[Records drawn from a dataset]
>>>

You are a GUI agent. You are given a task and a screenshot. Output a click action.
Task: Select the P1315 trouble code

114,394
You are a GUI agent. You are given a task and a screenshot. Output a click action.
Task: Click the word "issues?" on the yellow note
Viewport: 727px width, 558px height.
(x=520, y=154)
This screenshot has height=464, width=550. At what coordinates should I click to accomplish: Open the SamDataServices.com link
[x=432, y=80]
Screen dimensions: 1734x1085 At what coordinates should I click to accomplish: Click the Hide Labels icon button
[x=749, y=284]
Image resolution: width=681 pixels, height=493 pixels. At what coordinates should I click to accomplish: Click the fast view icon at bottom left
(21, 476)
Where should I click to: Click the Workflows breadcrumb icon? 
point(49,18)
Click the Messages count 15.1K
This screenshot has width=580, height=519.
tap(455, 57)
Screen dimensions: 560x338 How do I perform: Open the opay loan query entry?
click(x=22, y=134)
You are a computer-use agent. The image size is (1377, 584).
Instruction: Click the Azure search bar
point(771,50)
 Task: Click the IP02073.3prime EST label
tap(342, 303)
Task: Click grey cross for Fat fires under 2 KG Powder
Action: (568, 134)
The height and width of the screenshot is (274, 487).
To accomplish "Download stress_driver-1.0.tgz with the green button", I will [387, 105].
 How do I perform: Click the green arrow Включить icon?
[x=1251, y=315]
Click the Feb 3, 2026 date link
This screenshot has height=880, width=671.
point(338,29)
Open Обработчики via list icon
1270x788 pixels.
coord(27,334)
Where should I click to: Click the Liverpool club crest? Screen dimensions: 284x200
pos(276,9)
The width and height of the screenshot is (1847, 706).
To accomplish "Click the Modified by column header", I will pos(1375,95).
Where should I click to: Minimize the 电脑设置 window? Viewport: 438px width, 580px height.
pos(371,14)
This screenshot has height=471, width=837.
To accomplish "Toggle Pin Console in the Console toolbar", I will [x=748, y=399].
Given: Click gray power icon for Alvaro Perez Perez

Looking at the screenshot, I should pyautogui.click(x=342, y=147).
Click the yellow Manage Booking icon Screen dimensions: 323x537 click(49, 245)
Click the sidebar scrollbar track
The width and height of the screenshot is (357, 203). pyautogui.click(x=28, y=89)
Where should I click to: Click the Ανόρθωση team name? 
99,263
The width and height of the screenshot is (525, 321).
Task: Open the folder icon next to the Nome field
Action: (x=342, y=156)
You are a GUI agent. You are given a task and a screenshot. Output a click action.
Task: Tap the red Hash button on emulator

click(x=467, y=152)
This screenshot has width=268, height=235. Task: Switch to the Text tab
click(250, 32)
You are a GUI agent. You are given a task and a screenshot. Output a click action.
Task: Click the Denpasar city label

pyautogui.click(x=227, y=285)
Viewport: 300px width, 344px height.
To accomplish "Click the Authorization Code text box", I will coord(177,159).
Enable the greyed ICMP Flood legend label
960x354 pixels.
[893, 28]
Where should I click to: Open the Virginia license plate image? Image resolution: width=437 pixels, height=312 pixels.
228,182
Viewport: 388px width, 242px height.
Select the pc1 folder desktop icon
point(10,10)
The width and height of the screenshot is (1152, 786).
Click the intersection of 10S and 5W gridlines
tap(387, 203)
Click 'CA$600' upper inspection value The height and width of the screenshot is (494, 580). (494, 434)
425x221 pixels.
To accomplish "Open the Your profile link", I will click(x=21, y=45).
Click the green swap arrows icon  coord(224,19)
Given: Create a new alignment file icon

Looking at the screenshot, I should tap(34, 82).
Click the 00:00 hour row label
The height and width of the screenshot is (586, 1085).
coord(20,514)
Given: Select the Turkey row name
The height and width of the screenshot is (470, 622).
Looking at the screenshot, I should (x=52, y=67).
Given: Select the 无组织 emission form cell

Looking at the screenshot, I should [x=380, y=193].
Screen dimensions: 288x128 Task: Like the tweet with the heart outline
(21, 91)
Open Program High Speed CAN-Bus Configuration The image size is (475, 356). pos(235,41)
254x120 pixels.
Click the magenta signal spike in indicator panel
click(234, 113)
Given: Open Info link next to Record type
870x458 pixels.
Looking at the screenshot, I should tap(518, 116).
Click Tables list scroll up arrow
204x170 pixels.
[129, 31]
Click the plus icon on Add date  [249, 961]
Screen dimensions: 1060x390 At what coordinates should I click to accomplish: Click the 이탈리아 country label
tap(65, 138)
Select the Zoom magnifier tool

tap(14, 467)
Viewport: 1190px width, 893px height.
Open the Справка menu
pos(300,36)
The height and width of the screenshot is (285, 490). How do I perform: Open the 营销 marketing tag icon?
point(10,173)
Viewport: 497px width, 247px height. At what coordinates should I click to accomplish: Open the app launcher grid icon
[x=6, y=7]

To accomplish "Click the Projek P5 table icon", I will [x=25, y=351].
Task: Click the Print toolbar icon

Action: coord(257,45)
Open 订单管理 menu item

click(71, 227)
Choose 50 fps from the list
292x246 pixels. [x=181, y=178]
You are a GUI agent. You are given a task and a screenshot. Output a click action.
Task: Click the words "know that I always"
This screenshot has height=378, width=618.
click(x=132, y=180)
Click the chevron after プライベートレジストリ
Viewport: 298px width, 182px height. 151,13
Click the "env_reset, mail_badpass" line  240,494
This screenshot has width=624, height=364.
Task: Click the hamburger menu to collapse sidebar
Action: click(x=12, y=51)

<<<

*Problem details:* When the records above are checked line by line, how many lines contain the word "size"? Please give only that number.

*Exercise answer:* 2